## STATED PROBLEM:
Which rows below contain the string "what"? Pull out each of those rows and copy it in full.

Excerpt from a data file:
____________
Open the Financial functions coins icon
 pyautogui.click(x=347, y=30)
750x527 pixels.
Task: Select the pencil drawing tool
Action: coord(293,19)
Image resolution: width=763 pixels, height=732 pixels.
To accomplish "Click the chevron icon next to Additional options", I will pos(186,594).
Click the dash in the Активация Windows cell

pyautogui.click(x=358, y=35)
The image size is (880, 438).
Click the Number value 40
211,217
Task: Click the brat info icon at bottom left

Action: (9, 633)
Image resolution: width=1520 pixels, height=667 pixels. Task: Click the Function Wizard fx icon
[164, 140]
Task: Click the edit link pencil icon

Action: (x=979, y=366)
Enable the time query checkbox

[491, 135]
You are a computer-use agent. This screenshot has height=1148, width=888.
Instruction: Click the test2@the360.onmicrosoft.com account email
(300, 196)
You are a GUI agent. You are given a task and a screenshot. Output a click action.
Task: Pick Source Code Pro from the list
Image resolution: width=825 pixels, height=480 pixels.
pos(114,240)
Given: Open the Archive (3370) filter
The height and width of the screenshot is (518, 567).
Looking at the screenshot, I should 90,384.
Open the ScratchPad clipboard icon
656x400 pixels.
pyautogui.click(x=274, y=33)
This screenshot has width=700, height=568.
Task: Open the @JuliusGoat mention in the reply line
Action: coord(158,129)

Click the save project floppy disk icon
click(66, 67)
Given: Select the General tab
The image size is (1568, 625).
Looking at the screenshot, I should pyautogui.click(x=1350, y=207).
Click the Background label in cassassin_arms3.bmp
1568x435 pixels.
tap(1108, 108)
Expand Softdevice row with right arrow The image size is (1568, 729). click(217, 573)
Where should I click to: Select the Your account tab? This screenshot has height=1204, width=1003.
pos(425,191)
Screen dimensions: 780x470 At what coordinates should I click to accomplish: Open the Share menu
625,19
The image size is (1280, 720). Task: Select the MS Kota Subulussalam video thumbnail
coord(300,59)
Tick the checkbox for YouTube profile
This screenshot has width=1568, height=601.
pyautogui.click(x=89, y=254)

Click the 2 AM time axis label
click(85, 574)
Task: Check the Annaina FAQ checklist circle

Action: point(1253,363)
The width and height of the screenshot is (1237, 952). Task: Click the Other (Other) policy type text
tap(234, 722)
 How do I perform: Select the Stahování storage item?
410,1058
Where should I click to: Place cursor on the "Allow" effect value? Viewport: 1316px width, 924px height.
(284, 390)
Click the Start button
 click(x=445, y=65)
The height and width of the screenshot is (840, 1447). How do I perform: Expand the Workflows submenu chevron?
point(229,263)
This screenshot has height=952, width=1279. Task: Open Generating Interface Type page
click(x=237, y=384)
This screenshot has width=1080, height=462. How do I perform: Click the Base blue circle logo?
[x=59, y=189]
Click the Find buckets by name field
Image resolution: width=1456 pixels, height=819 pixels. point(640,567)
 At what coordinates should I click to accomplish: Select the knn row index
____________
## RESULT:
Screen dimensions: 780x470 At what coordinates should I click to accomplish: Open the Share menu
 At what coordinates should I click to accomplish: Select the knn row index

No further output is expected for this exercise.